Exercise goal: Format every line of the material below as a Markdown table with columns "Row" and "Line," numbering the rows and skipping blank lines. Leave the pictures out of the table.

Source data
+ + + +

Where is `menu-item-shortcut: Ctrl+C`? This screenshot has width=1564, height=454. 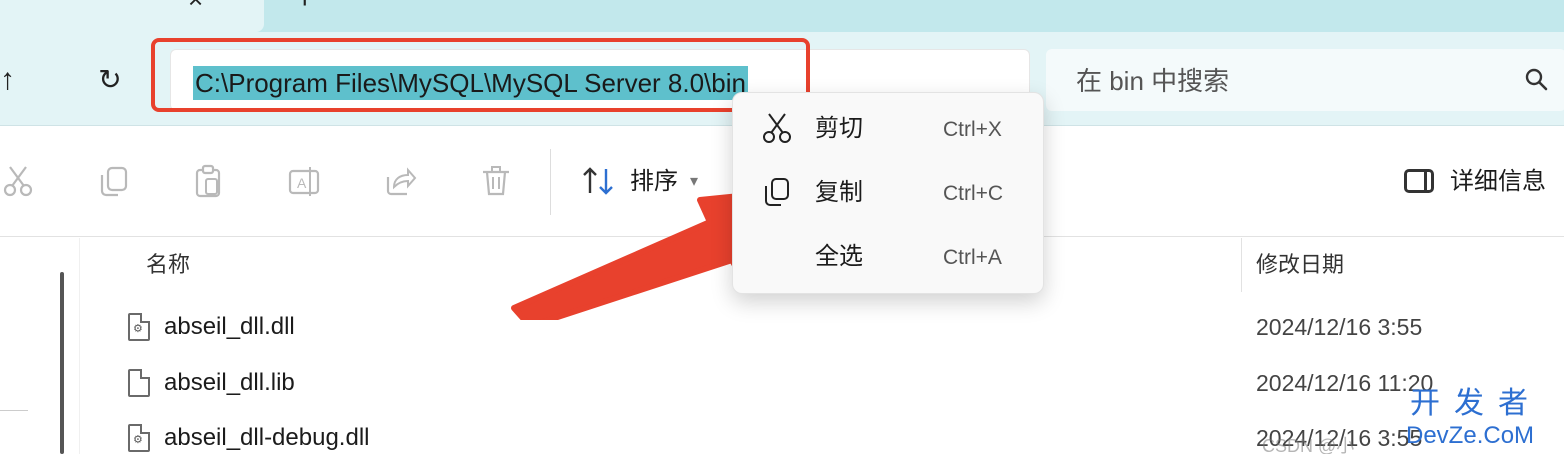
menu-item-shortcut: Ctrl+C is located at coordinates (974, 194).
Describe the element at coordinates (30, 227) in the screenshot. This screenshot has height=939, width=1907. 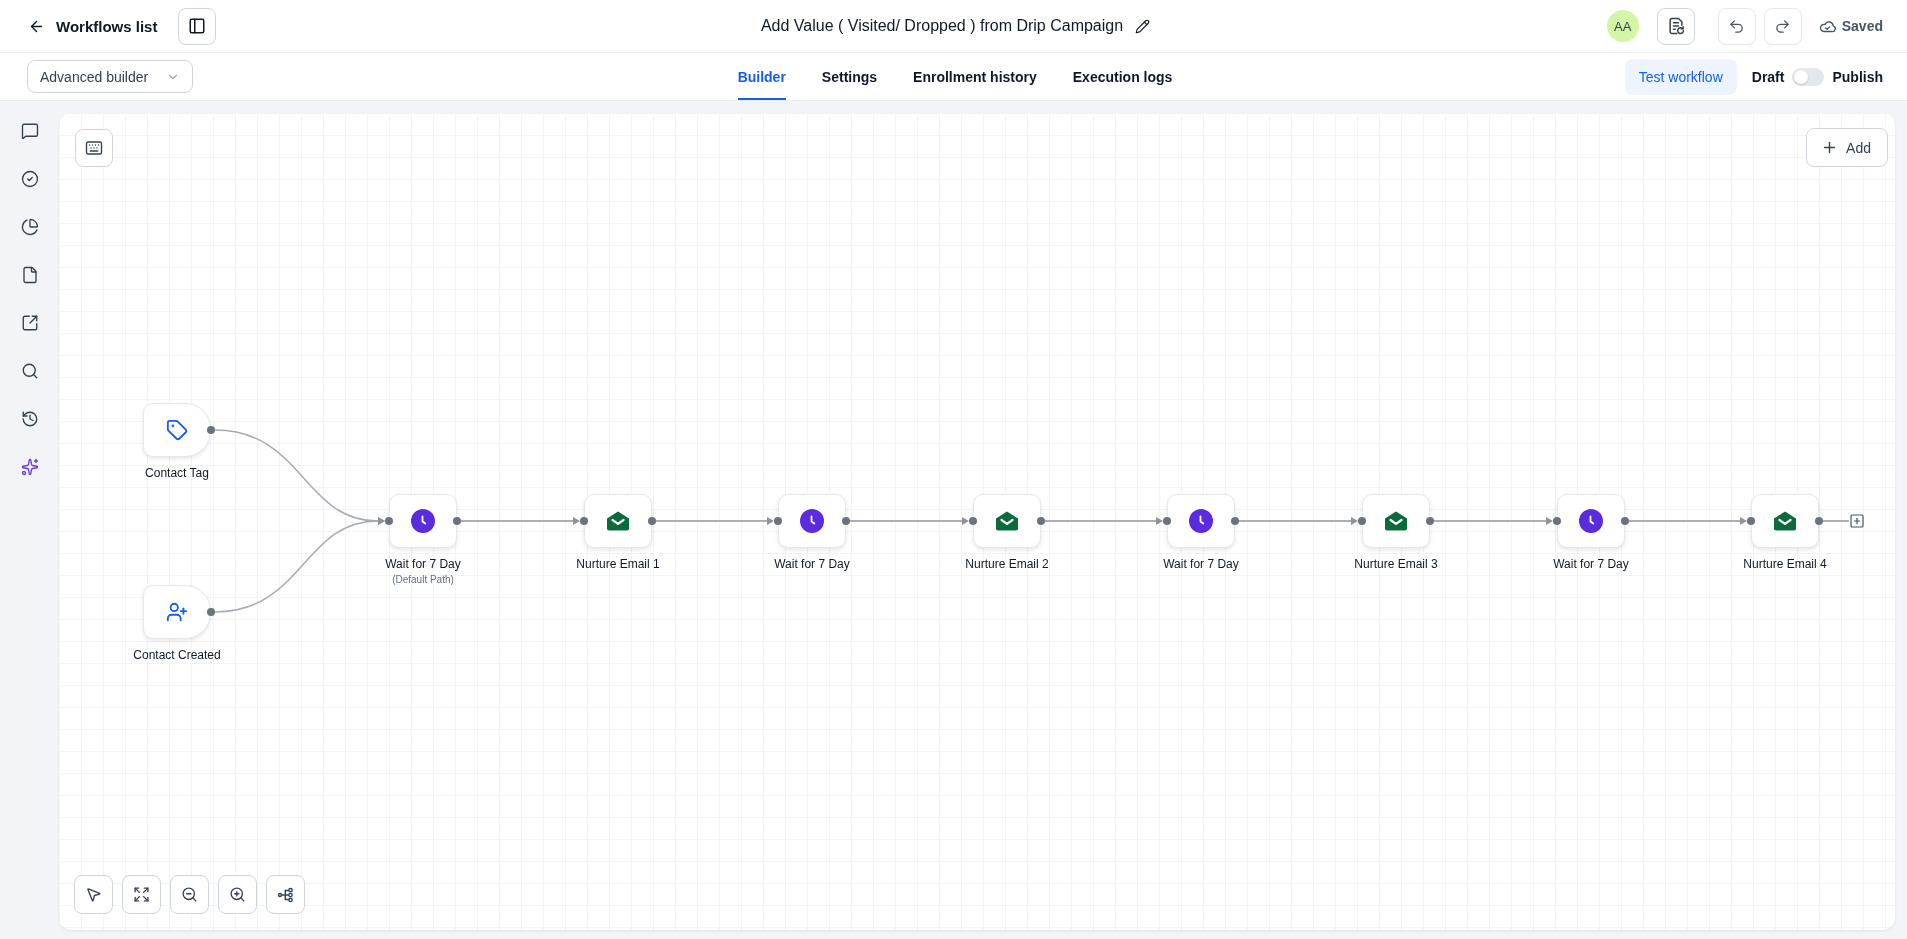
I see `pie-chart-icon` at that location.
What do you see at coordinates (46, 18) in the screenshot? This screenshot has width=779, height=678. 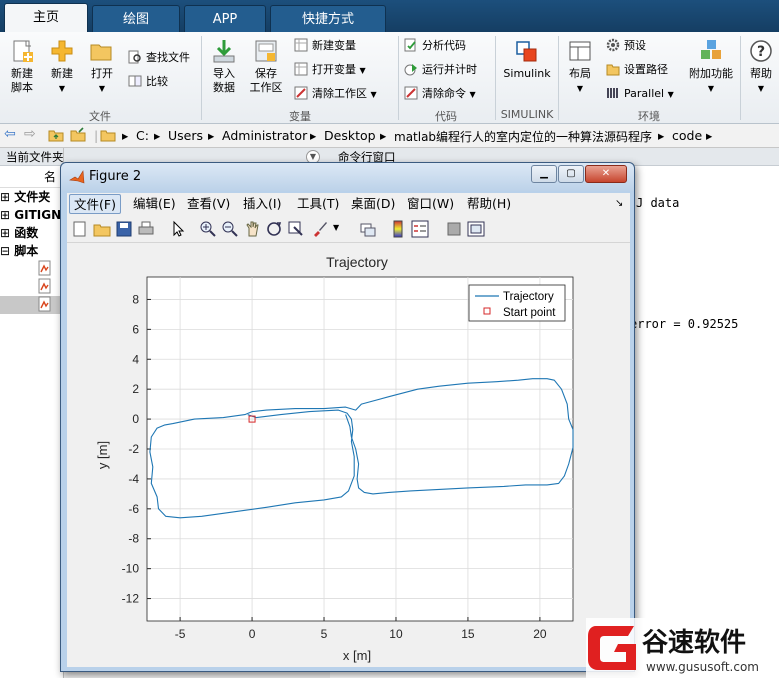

+ + + +

Exercise result:
| Row | Line |
|---|---|
| 1 | Where is `menu-item-shortcut: Ctrl+C`? This screenshot has width=1564, height=454.  |
| 2 | menu-item-shortcut: Ctrl+C is located at coordinates (974, 194). |
| 3 | Describe the element at coordinates (30, 227) in the screenshot. This screenshot has height=939, width=1907.  |
| 4 | I see `pie-chart-icon` at that location. |
| 5 | What do you see at coordinates (46, 18) in the screenshot? This screenshot has width=779, height=678.  |